Prove that the equation $\tan(z)=z$ has only real roots. How to do it? The idea is that the increment of the argument need to look at the boundary of the square with a side of $\pi n$ and another that $\tan(z)-z$ has a pole at $0$. I do not know how to use it.

Solution 1:

Suppose $\tan(x+iy)=x+iy$. Use the expansion $\tan(x+iy)=\frac{\sin2x}{\cos2x+\cosh2y}+i\frac{\sinh 2y}{\cos 2x+\cosh 2y}$ to get: $$\frac{1}{\cos2x+\cosh2y}(\sin2x+i \sinh2y)=x+iy .$$

This means that the 2 vectors $(\sin2x,\sinh2y)$ and $(x,y)$ are proportional, and therefore the determinant of the matrix $\begin{pmatrix}x & y \\ \sin2x &\sinh2y \end{pmatrix}=0$.
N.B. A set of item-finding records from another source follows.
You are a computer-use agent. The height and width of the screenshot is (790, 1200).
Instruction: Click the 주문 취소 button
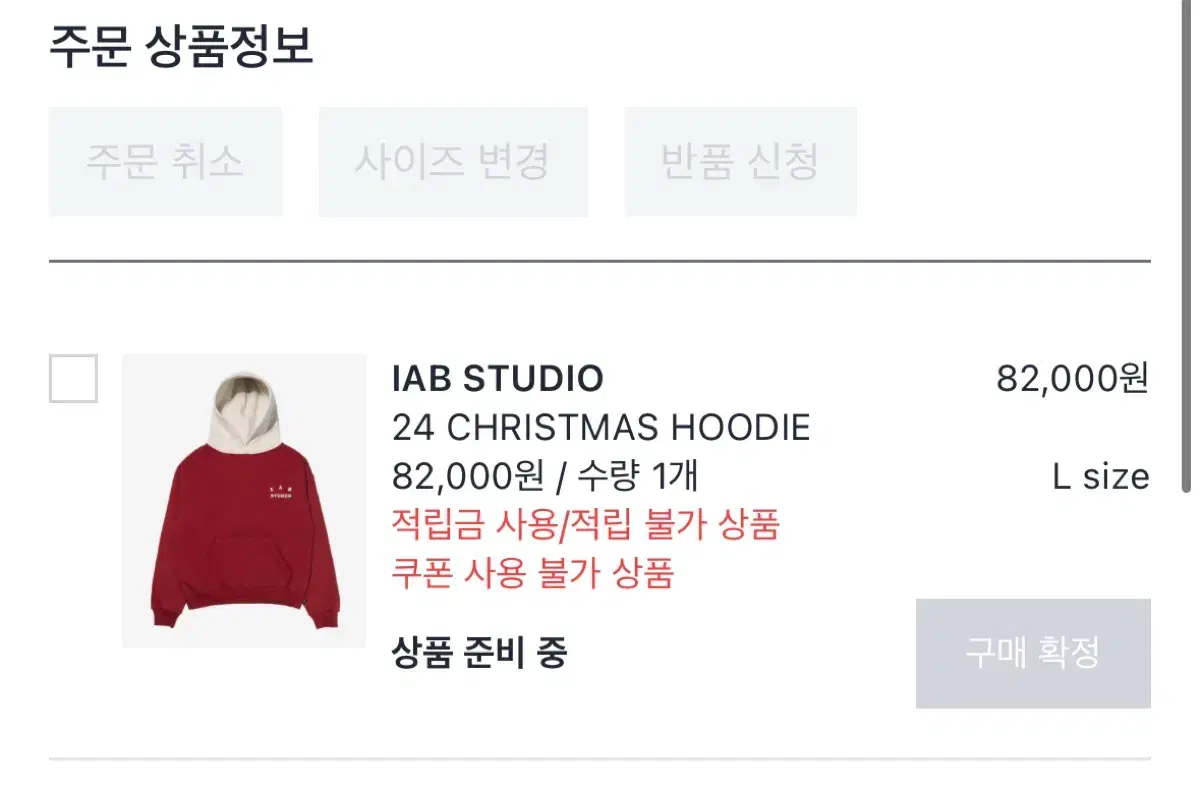click(x=165, y=162)
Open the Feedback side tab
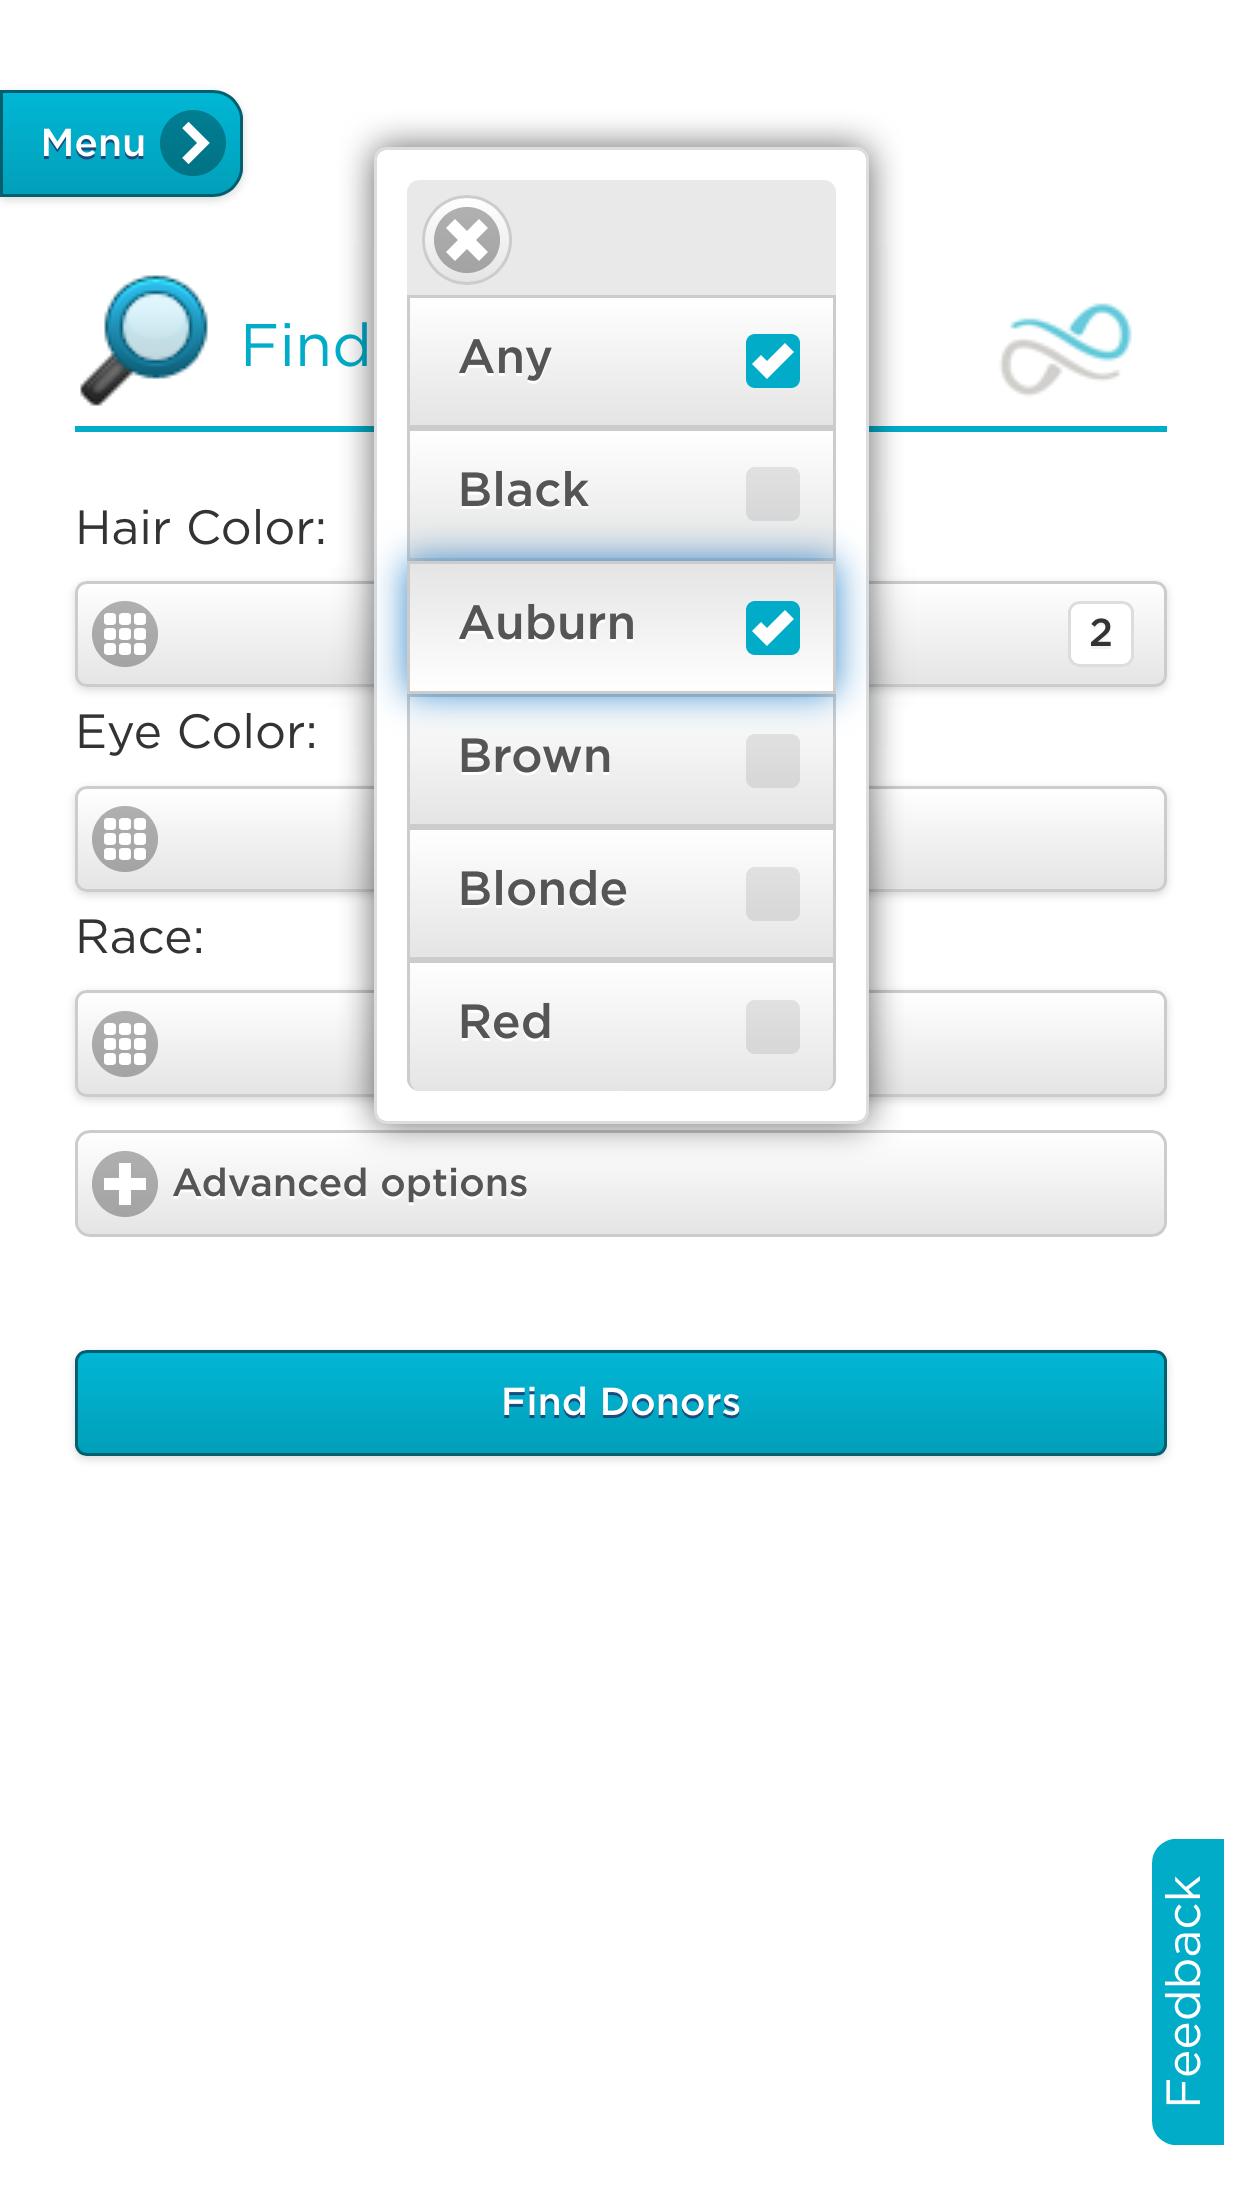This screenshot has width=1242, height=2208. (1186, 1990)
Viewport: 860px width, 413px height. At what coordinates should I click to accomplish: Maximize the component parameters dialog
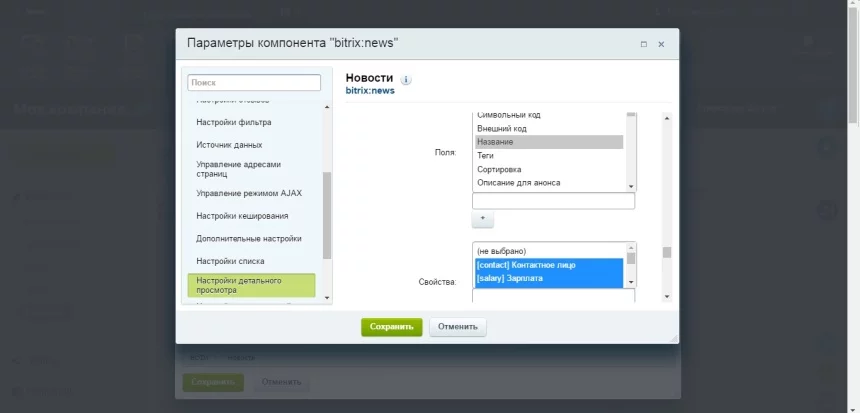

We get $x \sinh2y=y \sin2x$. Using the well-known inequalities $$|\sin t| \leq |t|,|\sinh t| \geq |t|$$ we see that we must have $x=0$ or $y=0$ (this is true because equality holds in the inequalities above iff $t=0$).

The case $y=0$ gives the wanted real solutions, and a small calculation shows that the case $x=0$ gives the one-and-only imaginary solution, namely $z=0$.